Однако идеал, как бы он ни отличался от жизни, ни превосходил её своим совершенством, есть, так сказать, испарение этой жизни, духовный её конденсат. И действительно, не трудно заметить, что аристотелевский божественный Ум, только тем и занятый, что он вечно «мыслит сам себя», есть не что иное, как абсолютизированное мышление греческого философа, рефлективная философская мысль. В теории космического ума античный мыслитель увековечил себя самого, свой собственный интеллект. Но ведь философия учит доходить до сущности дела, искать для каждой интересующей нас вещи предпосылки, основания и причины. Следовательно, мы вправе спросить, в каких конкретных социально-исторических обстоятельствах мог возникнуть культ философии как любви к мудрости, умозрительному мышлению, доставляющего человеку наивысшее наслаждение, благо?

Обстоятельства эти уже нам известны. Это рабовладельческая формация с её обособлением умственного труда от физического, с её делением общества на рабов и свободных. Ко времени Аристотеля, когда рабство все прогрессировало, росло вширь и вглубь, оно уже вошло в голову эллина как естественное явление, самой природой установленный порядок вещей. Греческое общественное сознание становилось, таким образом, рабовладельческим сознанием. Но ведь образ природы (картина мира) всегда являлся также и образом того общества, той культуры, в которых он был сформирован. Это значит, что в рабовладельческом античном мировоззрении и картина мира строилась по типу рабовладельческих отношений, отношений господства и подчинения. «Аристотель, — резюмирует его взгляды Лосев, — так и говорил, что в мире решительно всё подчиняется одно другому и в этом смысле является рабом в одном отношении и рабовладельцем в другом отношении. Видовое понятие в отношении родового есть его раб, а родовое понятие в отношении видового есть его рабовладелец. Душа в отношении тела есть его господин, а тело должно подчиняться душе, как раб подчиняется господину. Но сама душа есть раб в отношении ума как максимального духовного средоточия, а ум есть господин души. Таким образом, весь космос, согласно учению Аристотеля, представляет собою иерархию рабовладения»418.

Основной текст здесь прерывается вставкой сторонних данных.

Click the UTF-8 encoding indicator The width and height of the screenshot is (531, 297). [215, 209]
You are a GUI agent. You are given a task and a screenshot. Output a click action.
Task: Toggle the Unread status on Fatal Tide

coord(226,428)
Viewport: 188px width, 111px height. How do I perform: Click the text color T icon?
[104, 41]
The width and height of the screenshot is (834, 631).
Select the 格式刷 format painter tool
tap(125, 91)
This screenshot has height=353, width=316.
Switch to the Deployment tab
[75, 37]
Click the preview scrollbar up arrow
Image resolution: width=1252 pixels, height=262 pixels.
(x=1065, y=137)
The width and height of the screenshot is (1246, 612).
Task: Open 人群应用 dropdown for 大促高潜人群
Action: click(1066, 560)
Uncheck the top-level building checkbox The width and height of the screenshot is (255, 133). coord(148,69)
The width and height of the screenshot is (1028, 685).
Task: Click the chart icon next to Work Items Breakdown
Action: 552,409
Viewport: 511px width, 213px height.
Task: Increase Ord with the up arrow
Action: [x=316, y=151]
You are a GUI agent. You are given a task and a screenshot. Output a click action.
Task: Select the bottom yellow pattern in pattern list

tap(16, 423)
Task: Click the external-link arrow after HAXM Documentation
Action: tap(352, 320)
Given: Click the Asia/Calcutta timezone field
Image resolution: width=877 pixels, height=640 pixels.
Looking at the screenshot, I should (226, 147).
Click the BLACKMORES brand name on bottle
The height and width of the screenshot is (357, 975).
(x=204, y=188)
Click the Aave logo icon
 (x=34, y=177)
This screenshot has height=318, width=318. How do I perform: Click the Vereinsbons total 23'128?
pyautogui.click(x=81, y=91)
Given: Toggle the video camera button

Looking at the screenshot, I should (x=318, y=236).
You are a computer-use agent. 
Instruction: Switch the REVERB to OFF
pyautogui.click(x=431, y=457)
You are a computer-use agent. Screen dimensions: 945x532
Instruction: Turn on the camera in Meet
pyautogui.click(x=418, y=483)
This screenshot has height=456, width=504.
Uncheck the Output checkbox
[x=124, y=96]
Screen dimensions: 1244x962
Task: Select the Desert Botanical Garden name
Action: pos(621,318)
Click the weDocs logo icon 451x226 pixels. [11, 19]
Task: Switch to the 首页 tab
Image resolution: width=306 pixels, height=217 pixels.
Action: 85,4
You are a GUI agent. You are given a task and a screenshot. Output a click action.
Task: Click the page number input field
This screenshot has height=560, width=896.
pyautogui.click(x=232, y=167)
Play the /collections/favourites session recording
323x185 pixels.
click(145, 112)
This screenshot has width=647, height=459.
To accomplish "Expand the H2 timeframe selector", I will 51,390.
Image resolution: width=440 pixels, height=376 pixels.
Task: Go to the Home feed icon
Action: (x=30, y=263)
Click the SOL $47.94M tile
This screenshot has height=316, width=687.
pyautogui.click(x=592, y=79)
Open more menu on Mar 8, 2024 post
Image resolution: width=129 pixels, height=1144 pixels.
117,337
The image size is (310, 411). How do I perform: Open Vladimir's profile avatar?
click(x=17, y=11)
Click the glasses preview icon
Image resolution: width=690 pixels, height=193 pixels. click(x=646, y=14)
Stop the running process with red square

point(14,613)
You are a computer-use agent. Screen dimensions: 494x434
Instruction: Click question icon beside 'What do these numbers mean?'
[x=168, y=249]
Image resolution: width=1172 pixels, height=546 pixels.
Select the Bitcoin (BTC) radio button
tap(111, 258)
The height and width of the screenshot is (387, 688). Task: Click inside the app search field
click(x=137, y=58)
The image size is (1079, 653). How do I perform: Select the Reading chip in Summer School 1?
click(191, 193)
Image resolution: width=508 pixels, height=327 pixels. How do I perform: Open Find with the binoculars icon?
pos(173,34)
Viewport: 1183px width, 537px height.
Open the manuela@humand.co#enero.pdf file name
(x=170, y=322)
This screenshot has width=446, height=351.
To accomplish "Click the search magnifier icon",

Итак, в античном рабовладельческом обществе социальная жизнь складывается из двух диаметрально противоположных сфер деятельности: сферы физического и сферы умственного труда. И поскольку цель жизни древний грек видел в достижении блага, которое всегда представляется, по точному определению Аристотеля, как «нечто самое приятное и самое наилучшее», то ясно, что этому искомому благу отвечает жизнь, посвященная умозрению, интеллектуальному самосозерцанию, но никак не физическому труду. Последний в пределе своем низводит человека до положения «говорящего орудия», каковым и считался античный раб. Естественно, что подобная жизнь не могла быть идеалом свободного человека, ибо ничего самого приятного и самого наилучшего не было в ней.